Matthew Scully-Hicks, 31, is accused of killing 18-month old Elsie after ‘assaulting and abusing’ her over several months. He is pictured arriving at Cardiff Crown Court today
A tearful father told a murder trial today how his adopted daughter was rushed into hospital after allegedly being battered by his gay husband.
Craig Scully-Hicks, 36, told he saw 18-month-old Elsie lying on the operating table after she was ‘violently shaken’ by his husband just two weeks after the pair formally adopted her.
Tiny Elsie would die just four days after being admitted.
Fitness instructor Matthew Scully-Hicks, 31, is alleged to have called Elsie ‘Satan dressed up in a baby grow’ to husband Craig before her death.
Company manager Craig told a jury via videolink how his husband rang him to say Elsie was injured – and he dashed 100 miles to the hospital.
Craig said: ‘She was on the operating table. There were just people everywhere and she was just lying on the table
‘I remember speaking to the doctor and asking if it was something to do with her eye and he dismissed it.
‘He said: “No it’s her heart.” Matt had already told me what happened.
‘He said that she was fine. He had changed her for bed. She was on the floor in the lounge.
‘He took the nappy out to the kitchen and was pottering about.
‘When he went back into the room Elsie was lying on the floor. She looked like she was asleep but she wasn’t.’
Cardiff Crown Court heard Matthew Scully-Hicks attempted CPR before the ambulance arrived.

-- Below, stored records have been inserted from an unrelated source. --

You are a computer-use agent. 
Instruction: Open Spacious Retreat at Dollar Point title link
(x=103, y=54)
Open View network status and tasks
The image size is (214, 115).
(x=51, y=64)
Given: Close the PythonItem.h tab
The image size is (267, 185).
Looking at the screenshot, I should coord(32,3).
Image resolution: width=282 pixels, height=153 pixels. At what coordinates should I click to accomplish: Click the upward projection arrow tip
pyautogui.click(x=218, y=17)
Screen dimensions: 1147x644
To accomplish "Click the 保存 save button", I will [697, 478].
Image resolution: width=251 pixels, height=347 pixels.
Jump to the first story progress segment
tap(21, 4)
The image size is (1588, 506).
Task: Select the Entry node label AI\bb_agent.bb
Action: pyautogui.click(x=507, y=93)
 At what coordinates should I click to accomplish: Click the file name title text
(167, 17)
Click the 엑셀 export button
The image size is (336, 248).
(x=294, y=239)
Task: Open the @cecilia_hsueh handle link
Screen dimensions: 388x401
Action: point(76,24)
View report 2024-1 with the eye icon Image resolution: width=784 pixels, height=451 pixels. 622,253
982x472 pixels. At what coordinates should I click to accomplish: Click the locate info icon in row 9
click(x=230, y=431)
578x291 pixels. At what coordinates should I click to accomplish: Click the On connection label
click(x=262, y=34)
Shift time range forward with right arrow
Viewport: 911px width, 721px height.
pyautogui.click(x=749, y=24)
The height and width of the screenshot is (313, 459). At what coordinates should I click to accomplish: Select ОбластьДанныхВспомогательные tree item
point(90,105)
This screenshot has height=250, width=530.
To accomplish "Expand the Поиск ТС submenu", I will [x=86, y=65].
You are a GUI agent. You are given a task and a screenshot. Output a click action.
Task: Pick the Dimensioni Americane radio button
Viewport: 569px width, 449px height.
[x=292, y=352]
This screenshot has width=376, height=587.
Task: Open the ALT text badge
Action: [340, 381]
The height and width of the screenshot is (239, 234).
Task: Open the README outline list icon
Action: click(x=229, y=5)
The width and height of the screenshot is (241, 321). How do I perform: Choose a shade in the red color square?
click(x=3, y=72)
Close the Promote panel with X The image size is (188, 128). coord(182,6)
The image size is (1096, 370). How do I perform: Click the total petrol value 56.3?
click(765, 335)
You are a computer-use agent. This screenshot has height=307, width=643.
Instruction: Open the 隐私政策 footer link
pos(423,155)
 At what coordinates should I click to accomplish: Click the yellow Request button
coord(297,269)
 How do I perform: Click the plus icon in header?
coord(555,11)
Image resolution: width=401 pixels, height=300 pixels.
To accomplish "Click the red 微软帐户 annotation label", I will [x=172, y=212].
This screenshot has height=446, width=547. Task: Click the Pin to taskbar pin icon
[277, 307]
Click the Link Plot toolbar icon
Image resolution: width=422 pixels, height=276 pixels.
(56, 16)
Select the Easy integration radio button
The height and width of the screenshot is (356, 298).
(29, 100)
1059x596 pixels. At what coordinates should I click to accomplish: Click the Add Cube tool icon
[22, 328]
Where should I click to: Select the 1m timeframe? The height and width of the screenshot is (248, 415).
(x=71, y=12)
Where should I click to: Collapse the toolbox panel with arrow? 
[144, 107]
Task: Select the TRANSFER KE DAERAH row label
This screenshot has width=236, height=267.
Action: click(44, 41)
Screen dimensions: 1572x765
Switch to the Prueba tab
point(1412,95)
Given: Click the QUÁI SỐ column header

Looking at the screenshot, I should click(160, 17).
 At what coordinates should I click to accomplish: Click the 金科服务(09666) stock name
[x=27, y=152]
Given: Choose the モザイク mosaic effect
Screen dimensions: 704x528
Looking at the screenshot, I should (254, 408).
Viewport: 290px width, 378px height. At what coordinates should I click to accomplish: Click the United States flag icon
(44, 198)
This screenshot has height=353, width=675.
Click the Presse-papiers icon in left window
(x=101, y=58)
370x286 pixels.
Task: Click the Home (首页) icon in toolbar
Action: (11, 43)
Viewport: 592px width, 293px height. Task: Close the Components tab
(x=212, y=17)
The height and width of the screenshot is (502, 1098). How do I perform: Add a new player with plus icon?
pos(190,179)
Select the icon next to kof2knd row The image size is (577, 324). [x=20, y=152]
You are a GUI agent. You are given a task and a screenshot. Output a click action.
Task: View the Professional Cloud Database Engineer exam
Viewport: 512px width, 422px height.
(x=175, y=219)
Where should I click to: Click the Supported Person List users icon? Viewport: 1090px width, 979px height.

Elsie spent four days in hospital until her life support was turned off at the University Hospital of Wales in Cardiff.
Matthew Scully-Hicks is accused of ‘assaulting and abusing’ 18-month-old Elsie over seven months before murdering her at home.
The court heard he struggled to look after Elsie after giving up work to be a house-husband. He is alleged to have called the baby a ‘psycho’ and a ‘proper diva’.
A court artist sketch of Matthew Scully-Hicks: He allegedly carried out the attacks on Elsie while his partner Craig kept working full time as a company director
Craig said he would often work away for days at a time while Matthew Scully-Hicks would look after Elsie and her elder sibling at home.
Craig, an account manager, said that just a month after Elsie was placed with the couple she began picking up injuries.
He told the court that Elsie suffered a fractured leg and a bruised forehead while she was being cared for by his husband.
He said: ‘I noticed she wouldn’t put her foot down on the floor.
‘Matthew said she had fallen from her activity table. He said she’d cried when she fell. He picked her up and comforted her.
‘I didn’t notice until the Saturday. It was ever so slight and wasn’t obvious.
‘She had one foot flat on the floor and had the other on tip toes.’
Matthew Scully-Hicks, formerly of Llandaff, Cardiff, and now of Delabole, Cornwall, denies murder. The trial at Cardiff Crown Court (pictured), which is expected to last two weeks, continues
Matthew Scully-Hicks, formerly of Llandaff, Cardiff, and now of Delabole, Cornwall, denies murder
Craig said he asked family members for advice and husband Matthew took Elsie to see the doctors the following Monday.
An X-ray showed Elsie had suffered a small fracture to her ankle and she was fitted with a cast.
Prosecutor Paul Lewis QC asked Craig whether Elsie was in pain and whether social services had been told of her injury.
Craig Scully-Hicks said: ‘She didn’t appear to be in any distress or pain.
‘We were still getting visits from social services. Matthew must have told them about it, I don’t think it was me.’
Craig said that a month later he was away again when Elsie suffered a bruise to her head.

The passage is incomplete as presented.